One way to deal with the doubt is improved wafer-level testing, though this has its own problems. The pads are so small that misalignment with a probe is inevitable. One response being pursued in proposed standards such as IEEE P1838 is to put more test logic into the chiplets so that they can test most of their connections and use the probe contacts to report their success or failure rather than rely on the contact measurements directly.

Built-in self-test coupled with redundancy will deal with many failures where the target device is a processor or memory array though there will inevitably be situations where redundancy cannot help.

Process management will likely come into play with machine learning being used to track how well certain wafers or batches fare in the field and to tune fab operations to minimise problems that keep turning up. Among others, the IRDS team is developing recommendations to minimise the kinds of contamination that cause random defects. Dan Wilcox, director of process engineering at Page Southerland Page, says the yield group is using test wafers with circuits created by the More Moore group to identify which contaminants are the most problematic.

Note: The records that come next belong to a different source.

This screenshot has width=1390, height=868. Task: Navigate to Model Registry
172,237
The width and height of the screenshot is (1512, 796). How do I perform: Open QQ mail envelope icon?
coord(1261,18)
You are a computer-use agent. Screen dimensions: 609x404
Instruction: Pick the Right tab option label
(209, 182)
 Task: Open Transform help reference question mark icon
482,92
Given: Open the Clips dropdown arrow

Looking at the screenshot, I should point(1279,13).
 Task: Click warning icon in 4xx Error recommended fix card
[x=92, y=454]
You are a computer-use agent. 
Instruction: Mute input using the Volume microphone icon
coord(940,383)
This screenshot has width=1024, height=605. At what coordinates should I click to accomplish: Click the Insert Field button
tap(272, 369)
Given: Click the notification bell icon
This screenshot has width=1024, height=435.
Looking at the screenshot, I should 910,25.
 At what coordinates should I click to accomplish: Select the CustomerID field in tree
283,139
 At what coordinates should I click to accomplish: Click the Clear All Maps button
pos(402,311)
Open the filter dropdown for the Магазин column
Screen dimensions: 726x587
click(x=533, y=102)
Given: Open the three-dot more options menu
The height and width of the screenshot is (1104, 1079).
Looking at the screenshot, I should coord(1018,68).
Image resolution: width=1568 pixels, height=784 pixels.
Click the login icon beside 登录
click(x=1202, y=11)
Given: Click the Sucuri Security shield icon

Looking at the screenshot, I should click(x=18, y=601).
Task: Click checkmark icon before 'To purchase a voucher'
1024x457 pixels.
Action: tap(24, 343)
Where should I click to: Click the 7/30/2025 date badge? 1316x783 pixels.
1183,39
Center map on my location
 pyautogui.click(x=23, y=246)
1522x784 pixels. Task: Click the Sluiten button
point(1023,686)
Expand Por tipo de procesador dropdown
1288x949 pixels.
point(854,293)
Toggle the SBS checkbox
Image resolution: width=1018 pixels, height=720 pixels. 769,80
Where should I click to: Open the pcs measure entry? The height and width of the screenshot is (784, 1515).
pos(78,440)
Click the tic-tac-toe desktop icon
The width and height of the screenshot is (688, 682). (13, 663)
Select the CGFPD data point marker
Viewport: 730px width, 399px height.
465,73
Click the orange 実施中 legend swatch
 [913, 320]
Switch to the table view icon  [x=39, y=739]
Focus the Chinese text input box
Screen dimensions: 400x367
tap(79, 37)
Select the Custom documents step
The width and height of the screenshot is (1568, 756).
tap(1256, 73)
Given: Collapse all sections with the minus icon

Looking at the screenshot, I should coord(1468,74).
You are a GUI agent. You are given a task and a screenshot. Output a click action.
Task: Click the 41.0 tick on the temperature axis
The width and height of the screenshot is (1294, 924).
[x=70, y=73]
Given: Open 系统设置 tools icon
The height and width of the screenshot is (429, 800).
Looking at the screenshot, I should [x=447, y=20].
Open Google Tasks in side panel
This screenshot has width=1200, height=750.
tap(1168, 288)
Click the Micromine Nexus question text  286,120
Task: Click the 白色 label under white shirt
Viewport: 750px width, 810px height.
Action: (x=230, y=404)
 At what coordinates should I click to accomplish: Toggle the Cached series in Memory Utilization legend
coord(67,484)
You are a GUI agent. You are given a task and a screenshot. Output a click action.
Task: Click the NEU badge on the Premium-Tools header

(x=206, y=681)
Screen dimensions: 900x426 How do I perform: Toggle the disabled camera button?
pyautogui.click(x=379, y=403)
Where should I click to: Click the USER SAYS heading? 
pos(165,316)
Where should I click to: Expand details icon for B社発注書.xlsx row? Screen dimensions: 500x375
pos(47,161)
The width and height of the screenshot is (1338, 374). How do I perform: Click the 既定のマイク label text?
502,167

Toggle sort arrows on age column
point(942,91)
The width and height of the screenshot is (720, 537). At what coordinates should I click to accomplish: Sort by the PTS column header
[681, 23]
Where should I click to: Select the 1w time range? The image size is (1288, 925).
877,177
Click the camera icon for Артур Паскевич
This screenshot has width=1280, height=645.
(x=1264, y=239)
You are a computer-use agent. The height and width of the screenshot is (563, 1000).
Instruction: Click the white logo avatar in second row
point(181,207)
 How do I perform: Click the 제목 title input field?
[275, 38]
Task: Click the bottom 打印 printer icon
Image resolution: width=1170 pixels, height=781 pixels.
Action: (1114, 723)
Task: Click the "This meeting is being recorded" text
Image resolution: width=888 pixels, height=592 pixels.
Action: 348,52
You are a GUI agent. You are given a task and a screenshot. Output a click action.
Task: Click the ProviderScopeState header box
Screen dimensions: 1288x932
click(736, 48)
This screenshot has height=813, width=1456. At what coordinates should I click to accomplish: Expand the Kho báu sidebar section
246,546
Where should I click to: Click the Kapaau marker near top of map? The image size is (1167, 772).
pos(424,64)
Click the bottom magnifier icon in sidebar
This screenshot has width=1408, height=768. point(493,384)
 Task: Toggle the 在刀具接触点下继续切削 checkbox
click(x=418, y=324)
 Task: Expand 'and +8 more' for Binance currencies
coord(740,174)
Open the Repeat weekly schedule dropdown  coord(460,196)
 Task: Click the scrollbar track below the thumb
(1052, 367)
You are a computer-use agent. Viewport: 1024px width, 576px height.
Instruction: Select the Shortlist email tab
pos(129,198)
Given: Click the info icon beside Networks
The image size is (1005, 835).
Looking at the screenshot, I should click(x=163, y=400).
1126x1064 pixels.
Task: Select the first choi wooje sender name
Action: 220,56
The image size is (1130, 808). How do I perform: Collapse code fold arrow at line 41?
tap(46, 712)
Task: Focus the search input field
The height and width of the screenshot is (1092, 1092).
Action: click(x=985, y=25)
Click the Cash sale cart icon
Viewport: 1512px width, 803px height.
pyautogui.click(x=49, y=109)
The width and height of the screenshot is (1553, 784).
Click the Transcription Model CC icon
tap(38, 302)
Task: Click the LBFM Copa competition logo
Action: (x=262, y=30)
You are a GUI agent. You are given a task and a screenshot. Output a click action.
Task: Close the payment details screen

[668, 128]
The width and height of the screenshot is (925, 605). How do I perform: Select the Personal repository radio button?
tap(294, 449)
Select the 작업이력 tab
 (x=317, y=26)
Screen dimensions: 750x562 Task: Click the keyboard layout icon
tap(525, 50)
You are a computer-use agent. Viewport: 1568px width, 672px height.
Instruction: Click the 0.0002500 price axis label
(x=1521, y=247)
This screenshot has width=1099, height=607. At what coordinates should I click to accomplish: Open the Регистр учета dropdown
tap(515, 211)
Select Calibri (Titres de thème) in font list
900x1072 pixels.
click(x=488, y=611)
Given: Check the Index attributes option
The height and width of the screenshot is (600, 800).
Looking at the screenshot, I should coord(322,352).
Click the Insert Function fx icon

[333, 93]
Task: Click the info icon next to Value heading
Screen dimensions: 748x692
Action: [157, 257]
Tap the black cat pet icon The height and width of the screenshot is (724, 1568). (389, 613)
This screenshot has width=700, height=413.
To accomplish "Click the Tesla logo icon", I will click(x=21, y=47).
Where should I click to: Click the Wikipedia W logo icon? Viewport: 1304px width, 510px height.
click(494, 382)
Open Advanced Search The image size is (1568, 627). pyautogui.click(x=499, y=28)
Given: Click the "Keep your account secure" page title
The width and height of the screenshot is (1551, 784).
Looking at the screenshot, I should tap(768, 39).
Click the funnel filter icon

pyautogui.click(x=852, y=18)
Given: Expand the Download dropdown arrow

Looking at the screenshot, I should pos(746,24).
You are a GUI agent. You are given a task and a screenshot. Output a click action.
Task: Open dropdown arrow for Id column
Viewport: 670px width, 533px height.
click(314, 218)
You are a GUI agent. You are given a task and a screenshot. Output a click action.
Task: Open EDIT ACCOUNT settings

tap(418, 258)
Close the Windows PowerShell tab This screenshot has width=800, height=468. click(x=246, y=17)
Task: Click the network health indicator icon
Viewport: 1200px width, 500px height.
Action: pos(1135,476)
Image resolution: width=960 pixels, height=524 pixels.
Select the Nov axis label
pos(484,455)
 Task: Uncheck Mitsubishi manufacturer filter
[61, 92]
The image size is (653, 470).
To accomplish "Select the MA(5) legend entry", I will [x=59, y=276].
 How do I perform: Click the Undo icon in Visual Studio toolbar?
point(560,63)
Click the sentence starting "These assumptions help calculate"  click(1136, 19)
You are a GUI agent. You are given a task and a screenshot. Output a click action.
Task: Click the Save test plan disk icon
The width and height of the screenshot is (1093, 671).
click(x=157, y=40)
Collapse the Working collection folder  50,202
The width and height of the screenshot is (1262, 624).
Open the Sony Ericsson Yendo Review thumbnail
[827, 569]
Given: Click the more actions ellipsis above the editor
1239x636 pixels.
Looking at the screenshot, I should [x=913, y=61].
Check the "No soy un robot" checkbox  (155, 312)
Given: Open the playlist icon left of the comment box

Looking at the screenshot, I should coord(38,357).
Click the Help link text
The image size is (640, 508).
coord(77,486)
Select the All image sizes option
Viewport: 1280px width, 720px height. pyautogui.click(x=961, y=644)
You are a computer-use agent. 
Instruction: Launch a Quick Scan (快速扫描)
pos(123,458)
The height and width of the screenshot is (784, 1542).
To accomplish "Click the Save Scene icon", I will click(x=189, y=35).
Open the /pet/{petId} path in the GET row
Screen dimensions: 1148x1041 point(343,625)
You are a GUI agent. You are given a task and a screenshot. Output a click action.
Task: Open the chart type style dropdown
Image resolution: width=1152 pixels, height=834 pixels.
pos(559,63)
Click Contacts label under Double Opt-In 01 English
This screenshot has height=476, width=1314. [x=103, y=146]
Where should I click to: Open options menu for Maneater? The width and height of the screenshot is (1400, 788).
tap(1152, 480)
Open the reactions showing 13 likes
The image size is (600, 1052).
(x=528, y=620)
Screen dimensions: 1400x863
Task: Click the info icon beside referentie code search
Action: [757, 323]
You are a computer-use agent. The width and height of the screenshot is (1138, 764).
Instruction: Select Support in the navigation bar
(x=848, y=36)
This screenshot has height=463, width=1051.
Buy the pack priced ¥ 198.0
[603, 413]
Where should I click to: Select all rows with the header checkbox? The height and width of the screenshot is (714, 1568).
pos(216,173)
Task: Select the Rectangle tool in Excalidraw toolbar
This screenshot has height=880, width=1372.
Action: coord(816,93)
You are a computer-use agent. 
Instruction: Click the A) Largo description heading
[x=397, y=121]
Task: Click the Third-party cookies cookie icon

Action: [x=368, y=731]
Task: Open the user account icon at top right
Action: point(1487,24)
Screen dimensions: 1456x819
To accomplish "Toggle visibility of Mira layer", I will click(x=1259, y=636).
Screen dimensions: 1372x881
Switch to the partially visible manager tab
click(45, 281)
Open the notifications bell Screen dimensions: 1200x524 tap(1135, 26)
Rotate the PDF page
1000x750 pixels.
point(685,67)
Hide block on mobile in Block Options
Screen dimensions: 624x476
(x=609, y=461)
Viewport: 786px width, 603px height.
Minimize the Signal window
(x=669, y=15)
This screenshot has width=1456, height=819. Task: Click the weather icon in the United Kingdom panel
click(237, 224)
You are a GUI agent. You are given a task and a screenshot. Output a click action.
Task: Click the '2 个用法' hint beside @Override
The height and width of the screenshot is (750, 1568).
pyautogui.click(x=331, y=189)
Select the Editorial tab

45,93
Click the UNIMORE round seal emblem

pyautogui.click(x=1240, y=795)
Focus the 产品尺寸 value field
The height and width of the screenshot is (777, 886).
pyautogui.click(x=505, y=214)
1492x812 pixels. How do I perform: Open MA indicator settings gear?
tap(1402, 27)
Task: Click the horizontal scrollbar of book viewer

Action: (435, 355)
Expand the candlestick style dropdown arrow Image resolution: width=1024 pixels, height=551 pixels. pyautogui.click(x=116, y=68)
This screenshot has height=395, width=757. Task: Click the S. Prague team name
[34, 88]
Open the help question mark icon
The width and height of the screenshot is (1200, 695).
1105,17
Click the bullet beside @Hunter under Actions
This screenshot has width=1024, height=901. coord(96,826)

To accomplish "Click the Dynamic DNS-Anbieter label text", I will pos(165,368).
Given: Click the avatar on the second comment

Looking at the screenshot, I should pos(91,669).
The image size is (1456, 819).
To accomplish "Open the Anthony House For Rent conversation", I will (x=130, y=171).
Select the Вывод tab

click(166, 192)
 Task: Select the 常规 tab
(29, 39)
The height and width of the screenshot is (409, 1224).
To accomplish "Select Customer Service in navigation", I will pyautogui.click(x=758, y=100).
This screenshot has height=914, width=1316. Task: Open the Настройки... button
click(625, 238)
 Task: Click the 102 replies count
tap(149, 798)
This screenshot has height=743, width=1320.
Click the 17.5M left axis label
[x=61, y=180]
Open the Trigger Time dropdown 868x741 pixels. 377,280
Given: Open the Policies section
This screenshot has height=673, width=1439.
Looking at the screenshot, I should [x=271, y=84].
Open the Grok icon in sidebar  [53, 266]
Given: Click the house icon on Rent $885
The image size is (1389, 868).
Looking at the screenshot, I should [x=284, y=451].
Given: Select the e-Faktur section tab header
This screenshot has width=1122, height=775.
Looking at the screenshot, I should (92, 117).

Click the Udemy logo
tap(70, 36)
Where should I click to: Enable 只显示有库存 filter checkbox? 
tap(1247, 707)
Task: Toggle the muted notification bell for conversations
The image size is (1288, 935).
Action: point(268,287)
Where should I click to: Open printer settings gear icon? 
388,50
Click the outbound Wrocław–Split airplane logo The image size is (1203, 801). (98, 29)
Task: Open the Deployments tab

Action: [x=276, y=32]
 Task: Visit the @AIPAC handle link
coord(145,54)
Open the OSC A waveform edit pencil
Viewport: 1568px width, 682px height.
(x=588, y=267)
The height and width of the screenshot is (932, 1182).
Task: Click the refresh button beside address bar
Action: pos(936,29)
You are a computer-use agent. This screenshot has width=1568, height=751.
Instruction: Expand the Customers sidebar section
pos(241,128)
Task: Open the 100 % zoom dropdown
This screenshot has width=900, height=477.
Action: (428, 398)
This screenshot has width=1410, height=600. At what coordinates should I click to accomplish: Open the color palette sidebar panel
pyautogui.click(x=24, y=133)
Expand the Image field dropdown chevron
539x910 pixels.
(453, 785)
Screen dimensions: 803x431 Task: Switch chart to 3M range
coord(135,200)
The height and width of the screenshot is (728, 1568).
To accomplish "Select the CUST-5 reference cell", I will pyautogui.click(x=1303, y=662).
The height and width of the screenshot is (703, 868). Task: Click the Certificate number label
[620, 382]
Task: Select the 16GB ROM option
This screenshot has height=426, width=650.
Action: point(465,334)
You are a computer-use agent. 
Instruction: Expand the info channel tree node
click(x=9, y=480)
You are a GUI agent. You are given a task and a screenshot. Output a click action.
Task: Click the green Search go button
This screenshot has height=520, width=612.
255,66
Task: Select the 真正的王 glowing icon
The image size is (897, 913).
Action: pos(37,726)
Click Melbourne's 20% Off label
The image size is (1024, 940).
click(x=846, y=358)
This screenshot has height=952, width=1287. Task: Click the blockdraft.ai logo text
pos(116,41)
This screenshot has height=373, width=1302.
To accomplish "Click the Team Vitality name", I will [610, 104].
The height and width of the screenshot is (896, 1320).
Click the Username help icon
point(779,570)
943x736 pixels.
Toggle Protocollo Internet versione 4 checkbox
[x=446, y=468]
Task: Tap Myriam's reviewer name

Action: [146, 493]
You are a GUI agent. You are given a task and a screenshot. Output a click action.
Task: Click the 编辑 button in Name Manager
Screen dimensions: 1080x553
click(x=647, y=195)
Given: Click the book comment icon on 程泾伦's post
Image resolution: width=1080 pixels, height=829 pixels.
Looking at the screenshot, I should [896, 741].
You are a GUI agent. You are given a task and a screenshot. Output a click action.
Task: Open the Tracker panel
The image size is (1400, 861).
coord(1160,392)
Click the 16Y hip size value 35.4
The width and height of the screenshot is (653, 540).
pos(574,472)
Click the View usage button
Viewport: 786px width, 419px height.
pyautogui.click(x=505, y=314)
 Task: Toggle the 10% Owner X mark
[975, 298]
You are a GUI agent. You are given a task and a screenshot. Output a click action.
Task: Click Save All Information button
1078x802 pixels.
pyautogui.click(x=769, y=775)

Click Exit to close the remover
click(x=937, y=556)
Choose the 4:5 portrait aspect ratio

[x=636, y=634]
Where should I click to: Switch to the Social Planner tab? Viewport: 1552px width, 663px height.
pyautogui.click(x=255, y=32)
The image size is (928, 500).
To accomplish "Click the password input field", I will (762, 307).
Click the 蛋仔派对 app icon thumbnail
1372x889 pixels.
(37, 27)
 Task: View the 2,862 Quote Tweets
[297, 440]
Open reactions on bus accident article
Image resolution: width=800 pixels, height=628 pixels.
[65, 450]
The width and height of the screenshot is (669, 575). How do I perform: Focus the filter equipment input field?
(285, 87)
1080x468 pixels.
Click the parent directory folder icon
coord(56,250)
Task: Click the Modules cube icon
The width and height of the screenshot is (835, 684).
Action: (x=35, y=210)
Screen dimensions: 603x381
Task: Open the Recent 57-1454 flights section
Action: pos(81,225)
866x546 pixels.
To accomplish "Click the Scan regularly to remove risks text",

The packaging process need not wait until the final chips are in place to start testing. AMD’s recent work has involved progressively applying tests and measurements during assembly to weed out failures before they have committed too many expensive chips.

It is a learning process that has been going on for decades but which has suddenly accelerated and which, if successful, will provide an economically viable alternative to monolithic integration for a wider array of SoC projects.